A microfluidic chip-based assay outperforms common methods for quantification of cell-free DNA and RNA

Abstract

Plasma and serum contain cell-free DNA and RNA and are common specimens used for pathology investigation. Circulating nucleic acids in plasma and serum (CNAPS) represent an important target for analyzing several conditions including prenatal diagnostics, tumors, infections, and inflammatory disorders. It is highly expected that plasma and serum contain potential biomarkers for the detection of cancers and other pathological conditions. The major challenges are that CNAPS are present in small quantities and are highly degraded, hampering their downstream analysis. For example, obtaining acceptable quality and quantity of CNAPS remains a bottleneck for advanced studies such as those using next-generation sequencing (NGS) platforms as the currently available platforms require nanogram to microgram levels of deoxyribonucleic acid or ribonucleic acid (DNA/RNA) input.

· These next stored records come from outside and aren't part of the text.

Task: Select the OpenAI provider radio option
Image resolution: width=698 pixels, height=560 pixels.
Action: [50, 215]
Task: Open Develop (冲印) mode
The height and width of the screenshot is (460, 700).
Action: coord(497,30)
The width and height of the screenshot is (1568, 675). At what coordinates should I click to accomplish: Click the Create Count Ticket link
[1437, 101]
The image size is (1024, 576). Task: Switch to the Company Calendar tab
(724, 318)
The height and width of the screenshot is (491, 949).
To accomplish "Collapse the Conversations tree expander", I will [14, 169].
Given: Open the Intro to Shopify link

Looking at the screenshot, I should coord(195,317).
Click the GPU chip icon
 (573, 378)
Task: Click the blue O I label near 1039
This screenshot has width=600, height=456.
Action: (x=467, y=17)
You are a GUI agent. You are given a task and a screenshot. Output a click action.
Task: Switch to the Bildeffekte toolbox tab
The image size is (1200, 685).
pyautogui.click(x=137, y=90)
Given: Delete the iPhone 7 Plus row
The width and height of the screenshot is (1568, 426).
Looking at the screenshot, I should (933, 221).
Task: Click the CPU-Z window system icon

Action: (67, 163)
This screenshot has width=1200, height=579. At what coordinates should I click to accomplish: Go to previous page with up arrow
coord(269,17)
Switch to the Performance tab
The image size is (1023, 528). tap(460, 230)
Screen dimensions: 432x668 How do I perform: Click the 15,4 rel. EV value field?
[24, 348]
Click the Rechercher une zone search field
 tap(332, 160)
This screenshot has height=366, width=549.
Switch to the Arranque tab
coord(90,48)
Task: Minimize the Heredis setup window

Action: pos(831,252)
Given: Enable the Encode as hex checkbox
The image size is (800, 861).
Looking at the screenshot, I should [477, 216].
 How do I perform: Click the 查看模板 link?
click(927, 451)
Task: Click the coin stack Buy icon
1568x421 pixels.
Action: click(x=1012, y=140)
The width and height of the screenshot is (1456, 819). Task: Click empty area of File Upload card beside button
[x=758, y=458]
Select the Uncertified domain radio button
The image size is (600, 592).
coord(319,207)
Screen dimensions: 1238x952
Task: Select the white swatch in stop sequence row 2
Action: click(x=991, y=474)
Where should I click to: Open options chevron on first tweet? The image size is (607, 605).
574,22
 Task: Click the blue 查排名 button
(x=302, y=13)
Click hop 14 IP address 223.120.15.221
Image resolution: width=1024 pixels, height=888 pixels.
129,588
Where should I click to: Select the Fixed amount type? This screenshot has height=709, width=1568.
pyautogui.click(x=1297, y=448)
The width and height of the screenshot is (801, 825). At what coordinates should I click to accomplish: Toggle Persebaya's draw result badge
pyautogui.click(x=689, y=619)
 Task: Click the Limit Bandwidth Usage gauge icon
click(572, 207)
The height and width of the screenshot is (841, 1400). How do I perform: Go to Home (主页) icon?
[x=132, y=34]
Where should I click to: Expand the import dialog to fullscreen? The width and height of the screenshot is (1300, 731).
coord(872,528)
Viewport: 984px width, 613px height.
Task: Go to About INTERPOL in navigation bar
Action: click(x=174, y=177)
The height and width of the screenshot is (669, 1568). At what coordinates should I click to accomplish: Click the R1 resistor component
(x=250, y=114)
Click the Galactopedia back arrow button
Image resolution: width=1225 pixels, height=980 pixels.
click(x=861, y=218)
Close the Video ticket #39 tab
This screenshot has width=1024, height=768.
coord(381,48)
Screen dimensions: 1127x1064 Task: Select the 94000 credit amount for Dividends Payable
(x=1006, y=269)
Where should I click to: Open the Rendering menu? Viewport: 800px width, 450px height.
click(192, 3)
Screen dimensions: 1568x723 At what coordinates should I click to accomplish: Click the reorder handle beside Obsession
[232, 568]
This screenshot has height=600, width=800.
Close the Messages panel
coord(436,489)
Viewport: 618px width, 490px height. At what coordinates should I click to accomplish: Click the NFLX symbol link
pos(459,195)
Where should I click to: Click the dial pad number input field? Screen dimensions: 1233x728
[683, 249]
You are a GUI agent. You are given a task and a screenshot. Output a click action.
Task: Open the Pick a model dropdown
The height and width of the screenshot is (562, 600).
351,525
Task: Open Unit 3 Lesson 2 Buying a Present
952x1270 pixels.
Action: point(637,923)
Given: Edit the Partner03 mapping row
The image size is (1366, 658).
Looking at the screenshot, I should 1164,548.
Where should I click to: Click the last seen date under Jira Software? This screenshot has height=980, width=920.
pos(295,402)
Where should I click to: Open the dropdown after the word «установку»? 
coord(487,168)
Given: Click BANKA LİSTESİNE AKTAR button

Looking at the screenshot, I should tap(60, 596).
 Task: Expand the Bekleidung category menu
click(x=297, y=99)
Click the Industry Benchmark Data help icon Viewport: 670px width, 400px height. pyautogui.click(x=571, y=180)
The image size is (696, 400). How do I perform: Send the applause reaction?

This paper examines the use of various methods to quantify CNAPS, including quantitative real-time polymerase chain reaction (qRT-PCR), digital PCR (dPCR), fluorometric assay, gel electrophoresis, and Bioanalyzer. In particular, the results of CNAPS quantification using a fluorometer, a NanoDrop spectrophotometer, and a microfluidic chip-based assay were compared. It is asserted that spectrophotometry, fluorometric assay and gel electrophoresis lack sensitivity for detecting CNAPS; thus, highly sensitive methods such as qRT-PCR, dPCR, and Bioanalyzer are required.